▶ TASK OBJECTIVE
Where the records below show a line containing "INVESTERA (339, 152)", start copying; end with the line containing "BLOGG (89, 152)", and copy it too.

▶ THE DATA
::::

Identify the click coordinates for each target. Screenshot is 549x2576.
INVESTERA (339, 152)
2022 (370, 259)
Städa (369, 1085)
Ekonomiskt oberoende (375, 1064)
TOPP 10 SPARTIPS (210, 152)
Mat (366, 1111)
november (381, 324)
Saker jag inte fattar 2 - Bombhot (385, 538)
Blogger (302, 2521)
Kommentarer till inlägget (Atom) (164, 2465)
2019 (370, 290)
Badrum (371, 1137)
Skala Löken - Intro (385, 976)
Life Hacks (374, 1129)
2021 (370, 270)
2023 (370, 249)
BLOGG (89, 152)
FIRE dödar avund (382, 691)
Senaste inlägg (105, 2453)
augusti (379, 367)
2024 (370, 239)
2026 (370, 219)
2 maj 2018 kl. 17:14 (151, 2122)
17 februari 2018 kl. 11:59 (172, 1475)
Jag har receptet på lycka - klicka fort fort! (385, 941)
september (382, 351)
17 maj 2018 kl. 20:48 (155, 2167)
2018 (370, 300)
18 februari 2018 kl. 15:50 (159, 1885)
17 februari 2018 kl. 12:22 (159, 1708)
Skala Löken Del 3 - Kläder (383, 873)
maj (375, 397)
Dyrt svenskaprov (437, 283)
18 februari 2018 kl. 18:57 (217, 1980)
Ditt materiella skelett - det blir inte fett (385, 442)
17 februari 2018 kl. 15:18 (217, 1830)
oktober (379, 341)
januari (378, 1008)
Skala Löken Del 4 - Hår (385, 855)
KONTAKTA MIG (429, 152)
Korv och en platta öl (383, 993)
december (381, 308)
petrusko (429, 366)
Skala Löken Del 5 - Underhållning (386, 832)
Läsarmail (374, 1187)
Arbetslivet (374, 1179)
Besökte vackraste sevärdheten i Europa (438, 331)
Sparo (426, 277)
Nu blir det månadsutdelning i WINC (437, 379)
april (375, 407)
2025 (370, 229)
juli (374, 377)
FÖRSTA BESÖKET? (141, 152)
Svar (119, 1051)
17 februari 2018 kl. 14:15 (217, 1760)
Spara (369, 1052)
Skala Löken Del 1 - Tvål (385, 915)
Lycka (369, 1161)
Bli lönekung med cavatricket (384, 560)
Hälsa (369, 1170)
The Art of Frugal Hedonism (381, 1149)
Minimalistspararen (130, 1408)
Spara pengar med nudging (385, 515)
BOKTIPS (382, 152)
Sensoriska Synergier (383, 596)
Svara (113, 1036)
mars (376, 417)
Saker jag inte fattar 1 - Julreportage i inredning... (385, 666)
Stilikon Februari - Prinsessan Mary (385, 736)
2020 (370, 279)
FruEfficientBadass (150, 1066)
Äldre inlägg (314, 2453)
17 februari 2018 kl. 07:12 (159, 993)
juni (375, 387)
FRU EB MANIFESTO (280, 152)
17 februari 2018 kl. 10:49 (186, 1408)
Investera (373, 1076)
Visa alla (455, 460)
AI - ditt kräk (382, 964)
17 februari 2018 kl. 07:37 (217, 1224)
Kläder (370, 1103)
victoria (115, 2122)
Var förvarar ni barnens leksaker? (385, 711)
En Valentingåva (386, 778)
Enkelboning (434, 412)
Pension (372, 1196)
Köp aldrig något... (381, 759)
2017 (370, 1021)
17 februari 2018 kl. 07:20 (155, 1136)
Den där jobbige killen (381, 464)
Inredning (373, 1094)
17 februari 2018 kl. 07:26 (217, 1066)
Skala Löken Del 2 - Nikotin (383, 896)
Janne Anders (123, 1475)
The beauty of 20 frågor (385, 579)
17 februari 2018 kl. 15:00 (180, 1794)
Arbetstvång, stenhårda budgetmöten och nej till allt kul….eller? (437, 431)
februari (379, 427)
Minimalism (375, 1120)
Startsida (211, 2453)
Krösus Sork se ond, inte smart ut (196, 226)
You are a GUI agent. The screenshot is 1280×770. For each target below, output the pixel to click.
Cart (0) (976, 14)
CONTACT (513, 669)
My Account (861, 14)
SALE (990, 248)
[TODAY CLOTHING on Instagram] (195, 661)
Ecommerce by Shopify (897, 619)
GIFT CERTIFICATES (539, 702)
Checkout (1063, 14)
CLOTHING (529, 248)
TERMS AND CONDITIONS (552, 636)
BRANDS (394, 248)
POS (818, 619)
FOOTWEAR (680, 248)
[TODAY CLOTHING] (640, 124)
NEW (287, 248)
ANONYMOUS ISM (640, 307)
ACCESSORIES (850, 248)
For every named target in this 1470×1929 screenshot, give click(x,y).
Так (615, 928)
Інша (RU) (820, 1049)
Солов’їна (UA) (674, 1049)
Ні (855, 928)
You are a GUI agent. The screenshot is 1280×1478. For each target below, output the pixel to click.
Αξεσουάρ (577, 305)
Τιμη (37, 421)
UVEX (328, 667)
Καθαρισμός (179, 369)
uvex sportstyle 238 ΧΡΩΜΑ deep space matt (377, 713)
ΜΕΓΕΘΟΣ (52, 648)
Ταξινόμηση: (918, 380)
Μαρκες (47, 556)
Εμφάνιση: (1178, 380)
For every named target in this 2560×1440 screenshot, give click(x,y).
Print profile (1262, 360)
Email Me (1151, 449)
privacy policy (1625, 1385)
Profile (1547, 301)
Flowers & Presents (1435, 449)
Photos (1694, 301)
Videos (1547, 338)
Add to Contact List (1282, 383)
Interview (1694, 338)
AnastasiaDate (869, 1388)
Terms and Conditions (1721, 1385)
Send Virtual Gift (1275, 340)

::::

▶ EXPECTED ANSWER
INVESTERA (339, 152)
2022 (370, 259)
Städa (369, 1085)
Ekonomiskt oberoende (375, 1064)
TOPP 10 SPARTIPS (210, 152)
Mat (366, 1111)
november (381, 324)
Saker jag inte fattar 2 - Bombhot (385, 538)
Blogger (302, 2521)
Kommentarer till inlägget (Atom) (164, 2465)
2019 (370, 290)
Badrum (371, 1137)
Skala Löken - Intro (385, 976)
Life Hacks (374, 1129)
2021 (370, 270)
2023 (370, 249)
BLOGG (89, 152)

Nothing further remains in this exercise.